> _FRAGMENT ŹRÓDŁOWY_
# 

## silentscorpe

Witam.

Pracuję w branży już około 15 lat. Pracowałem i w polsce jak i za granicą jako hydraulik

Zastanawiam się nad własnym biznesem , dotacja z PUP i tym podobne . Ale wiele mnie zastanawia
Pracując w dowolnej lepszej firmie w polsce zarabiałem średnio w przedziale 12-14 zł/h  , pomocnik ma przeważnie około 10 zl /h
oczywiście mówię legalnie Zus , płatny urlop, chorobowe i tym podobne. Nie interesowało mnie nic po za pracą, narzędzia dawał mi pracodawca, materiały do pracy jakie tylko potrzebowałem też, dostawałem pomocnika , projekt ( lub też i nie) i miałem wykonać swoje. Większych uprawnień nie musiałem posiadać. Jestem po szkole zawodowej , profil hydraulik czy też instalator zwał jak zwał. Zastanawiam się jak ludzie prowadzą ten biznes w małych firmach że im się opłaca. Stawki są różne na przykładzie instalacji wod - kan średnio za punkt wody od 60 do 180 zł kanalizacja 50 zl. Bywają i tacy co robią za 60 zl wode + kan co jest dla mnie już wogule nie zrozumiałe. Przecież żeby zrobić taką instalacje trzeba dojechać ( koszta paliwa, naprawy samochodu , kupno samochodu) , mieć ludzi (wypłaty i zus) , mieć sprzęt ( nowy jak i stary nie raz psujący się)  w dodatku np dla 2-3 ludzi to są koszta nie małe, chorobowe, urlopy i tym podobne
Bywają roboty szybkie jak i bywają wymagające myślenia i czasu . Stare nowe /budownictwo
bywają firmy które zatrudniają ludzi na czarno ale na szczęscie sytuacja się zmienia. 
i tak dla przykładu szef wysyła na przebudowę łazienki 2 ludzi. wycięcie bruzd, wykucie, montaż instalacji, wyniesienie gruzu, przebicia , zaklejenie dziur po instalacji i tym podobne

powiedzmy mamy umywalkę woda + kan daje nam to 150 zl , wc daje nam to 100 zl , wanna 150, pralka 100 . wychodzi na tym około 500 zl
i teraz niech zapłaci za godzine pracy przykładowo 13 zl instalatorowi i 10 zl pomocnikowi. pal licho jak to jest nowa budowa ale jak jest już stara? często trzeba się dopinać i dopiero rozprowadzić instalacje, czasami nad czymś dłużej zastanowić. jak wszystko pójdzie dobrze to taką instalacje 2 ludzi wykona w 2 dni , licząc po 10 godzin mamy kwote  460 samego wynagrodzenia, a gdzie ZUS? a gdzie urlop , a gdzie amortyzacja a gdzie paliwo? na materiale na taką przykładową łazienke nie zarobi kokosów dostając spory rabat na hurtowni .

> _CO TRZEBA ZROBIĆ_
1 - Zredaguj część wpisu o firmie hydraulicznej, która zaczyna się od słów "i tak dla przykładu" i kończy na "na hurtowni .": przepisz ją, wstawiając "zmywarka" w miejsce "pralka".
2 - Ile według wpisu o firmie hydraulicznej autor zarabiał średnio za godzinę w lepszych firmach w Polsce?
Rekordy nie są tu potrzebne.

[Wiersze z położeniem celów]
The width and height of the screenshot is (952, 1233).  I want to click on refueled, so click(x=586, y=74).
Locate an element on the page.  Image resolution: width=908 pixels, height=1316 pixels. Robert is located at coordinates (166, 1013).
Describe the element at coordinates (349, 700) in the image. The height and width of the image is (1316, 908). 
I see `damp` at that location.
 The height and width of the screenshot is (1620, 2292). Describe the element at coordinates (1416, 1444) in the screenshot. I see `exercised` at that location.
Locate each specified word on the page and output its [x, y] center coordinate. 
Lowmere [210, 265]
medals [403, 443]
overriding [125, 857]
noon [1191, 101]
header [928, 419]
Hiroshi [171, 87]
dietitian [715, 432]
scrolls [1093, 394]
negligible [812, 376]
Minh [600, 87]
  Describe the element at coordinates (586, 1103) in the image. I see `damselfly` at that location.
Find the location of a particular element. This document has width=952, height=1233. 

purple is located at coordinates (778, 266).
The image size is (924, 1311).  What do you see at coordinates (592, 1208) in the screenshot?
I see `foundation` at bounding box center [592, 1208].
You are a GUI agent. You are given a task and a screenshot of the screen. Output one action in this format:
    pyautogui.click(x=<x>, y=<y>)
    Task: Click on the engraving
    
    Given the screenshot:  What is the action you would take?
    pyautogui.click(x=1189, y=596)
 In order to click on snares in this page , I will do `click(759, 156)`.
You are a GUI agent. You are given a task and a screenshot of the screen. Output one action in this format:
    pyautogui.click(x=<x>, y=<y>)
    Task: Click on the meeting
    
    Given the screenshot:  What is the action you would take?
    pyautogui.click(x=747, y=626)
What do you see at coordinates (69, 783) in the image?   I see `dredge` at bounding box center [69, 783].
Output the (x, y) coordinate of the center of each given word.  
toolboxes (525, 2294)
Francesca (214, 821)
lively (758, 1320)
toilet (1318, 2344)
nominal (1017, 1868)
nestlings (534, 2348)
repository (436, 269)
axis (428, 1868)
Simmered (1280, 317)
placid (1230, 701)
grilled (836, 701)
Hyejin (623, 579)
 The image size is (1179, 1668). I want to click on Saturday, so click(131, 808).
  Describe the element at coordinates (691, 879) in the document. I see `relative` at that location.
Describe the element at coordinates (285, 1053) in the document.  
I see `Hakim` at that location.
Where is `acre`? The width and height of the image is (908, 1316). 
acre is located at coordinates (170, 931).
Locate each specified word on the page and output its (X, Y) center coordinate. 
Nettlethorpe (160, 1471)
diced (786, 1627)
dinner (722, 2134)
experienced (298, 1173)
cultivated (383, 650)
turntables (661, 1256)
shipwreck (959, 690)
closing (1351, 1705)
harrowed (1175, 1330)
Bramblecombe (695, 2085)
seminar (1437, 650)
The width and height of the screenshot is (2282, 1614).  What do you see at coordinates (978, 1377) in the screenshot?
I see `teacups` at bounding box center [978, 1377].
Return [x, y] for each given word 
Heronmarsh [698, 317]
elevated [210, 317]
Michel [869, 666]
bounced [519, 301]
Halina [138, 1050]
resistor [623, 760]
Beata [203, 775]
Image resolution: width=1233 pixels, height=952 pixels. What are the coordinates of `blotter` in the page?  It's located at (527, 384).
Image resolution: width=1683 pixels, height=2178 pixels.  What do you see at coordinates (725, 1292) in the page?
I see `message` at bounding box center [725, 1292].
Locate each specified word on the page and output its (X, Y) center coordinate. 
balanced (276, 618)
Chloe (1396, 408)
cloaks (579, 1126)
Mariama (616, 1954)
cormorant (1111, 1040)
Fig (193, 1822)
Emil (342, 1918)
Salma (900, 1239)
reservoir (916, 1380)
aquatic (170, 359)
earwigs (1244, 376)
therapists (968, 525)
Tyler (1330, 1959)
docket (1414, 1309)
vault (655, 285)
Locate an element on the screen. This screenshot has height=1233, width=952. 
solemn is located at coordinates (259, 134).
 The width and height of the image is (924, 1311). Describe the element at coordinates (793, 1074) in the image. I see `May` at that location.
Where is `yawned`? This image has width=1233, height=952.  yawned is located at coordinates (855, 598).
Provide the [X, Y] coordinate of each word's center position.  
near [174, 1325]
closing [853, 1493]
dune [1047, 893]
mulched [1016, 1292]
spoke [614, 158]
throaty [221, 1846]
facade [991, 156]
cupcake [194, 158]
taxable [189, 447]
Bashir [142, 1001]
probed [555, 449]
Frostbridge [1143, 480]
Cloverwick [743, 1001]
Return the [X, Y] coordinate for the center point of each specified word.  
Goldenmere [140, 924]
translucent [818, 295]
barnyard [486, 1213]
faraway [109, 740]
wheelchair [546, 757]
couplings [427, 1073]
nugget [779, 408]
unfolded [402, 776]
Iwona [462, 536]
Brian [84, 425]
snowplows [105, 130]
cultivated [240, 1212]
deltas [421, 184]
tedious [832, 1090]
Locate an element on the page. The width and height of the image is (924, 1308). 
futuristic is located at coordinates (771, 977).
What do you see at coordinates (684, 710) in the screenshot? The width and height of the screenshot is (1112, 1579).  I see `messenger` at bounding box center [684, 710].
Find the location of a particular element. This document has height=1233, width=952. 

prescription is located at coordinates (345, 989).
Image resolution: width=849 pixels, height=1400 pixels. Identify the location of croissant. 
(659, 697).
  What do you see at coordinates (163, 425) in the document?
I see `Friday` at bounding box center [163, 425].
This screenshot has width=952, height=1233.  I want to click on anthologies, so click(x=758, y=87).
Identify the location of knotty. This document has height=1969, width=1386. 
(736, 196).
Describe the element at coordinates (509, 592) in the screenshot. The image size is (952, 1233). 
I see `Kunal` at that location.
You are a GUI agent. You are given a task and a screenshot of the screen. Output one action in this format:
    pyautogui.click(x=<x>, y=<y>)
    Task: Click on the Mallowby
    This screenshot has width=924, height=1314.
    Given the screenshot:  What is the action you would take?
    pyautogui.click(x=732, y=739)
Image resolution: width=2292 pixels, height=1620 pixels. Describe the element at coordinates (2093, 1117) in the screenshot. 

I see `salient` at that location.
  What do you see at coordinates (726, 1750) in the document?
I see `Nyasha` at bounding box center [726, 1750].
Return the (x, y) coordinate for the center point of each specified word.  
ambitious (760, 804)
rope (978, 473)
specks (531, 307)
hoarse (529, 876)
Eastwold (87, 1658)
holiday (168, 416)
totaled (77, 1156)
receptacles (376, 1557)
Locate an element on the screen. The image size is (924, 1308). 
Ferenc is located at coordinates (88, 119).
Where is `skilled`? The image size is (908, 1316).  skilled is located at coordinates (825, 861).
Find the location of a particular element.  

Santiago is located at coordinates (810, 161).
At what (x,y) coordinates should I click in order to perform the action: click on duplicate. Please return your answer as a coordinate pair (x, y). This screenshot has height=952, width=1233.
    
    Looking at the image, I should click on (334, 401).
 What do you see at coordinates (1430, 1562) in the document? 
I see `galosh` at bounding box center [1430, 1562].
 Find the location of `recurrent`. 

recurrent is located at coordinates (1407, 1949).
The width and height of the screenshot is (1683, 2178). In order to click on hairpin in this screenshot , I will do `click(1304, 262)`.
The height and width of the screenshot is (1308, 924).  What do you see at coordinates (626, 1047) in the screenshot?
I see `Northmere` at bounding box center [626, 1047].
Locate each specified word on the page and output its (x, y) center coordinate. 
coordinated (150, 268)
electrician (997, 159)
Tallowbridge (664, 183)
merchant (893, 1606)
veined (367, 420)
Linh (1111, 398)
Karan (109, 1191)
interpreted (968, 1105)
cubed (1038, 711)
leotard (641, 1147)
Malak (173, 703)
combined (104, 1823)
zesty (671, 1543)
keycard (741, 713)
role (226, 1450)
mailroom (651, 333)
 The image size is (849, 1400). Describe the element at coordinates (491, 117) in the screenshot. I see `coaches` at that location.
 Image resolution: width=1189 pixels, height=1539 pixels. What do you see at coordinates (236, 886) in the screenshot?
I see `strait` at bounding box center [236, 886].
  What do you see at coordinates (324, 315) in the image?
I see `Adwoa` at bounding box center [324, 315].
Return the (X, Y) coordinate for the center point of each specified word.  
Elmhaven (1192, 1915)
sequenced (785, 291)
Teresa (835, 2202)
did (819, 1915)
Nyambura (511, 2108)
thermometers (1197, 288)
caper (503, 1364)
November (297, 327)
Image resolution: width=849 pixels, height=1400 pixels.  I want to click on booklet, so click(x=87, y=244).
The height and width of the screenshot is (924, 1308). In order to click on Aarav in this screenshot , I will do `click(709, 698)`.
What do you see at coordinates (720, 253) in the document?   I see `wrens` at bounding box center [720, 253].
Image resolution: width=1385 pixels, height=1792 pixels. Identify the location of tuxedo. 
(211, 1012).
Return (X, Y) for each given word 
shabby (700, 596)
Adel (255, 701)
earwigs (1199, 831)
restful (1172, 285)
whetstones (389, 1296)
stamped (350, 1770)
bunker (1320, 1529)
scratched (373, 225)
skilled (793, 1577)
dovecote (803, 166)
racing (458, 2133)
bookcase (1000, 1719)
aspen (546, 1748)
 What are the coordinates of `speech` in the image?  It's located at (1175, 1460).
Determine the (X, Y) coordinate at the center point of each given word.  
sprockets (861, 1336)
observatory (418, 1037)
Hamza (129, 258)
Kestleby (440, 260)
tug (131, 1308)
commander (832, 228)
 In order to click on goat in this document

> _WYNIKI ZADAŃ_
1 -
i tak dla przykładu szef wysyła na przebudowę łazienki 2 ludzi. wycięcie bruzd, wykucie, montaż instalacji, wyniesienie gruzu, przebicia , zaklejenie dziur po instalacji i tym podobne

powiedzmy mamy umywalkę woda + kan daje nam to 150 zl , wc daje nam to 100 zl , wanna 150, zmywarka 100 . wychodzi na tym około 500 zl
i teraz niech zapłaci za godzine pracy przykładowo 13 zl instalatorowi i 10 zl pomocnikowi. pal licho jak to jest nowa budowa ale jak jest już stara? często trzeba się dopinać i dopiero rozprowadzić instalacje, czasami nad czymś dłużej zastanowić. jak wszystko pójdzie dobrze to taką instalacje 2 ludzi wykona w 2 dni , licząc po 10 godzin mamy kwote  460 samego wynagrodzenia, a gdzie ZUS? a gdzie urlop , a gdzie amortyzacja a gdzie paliwo? na materiale na taką przykładową łazienke nie zarobi kokosów dostając spory rabat na hurtowni .

2 - Od 12 do 14 zł na godzinę.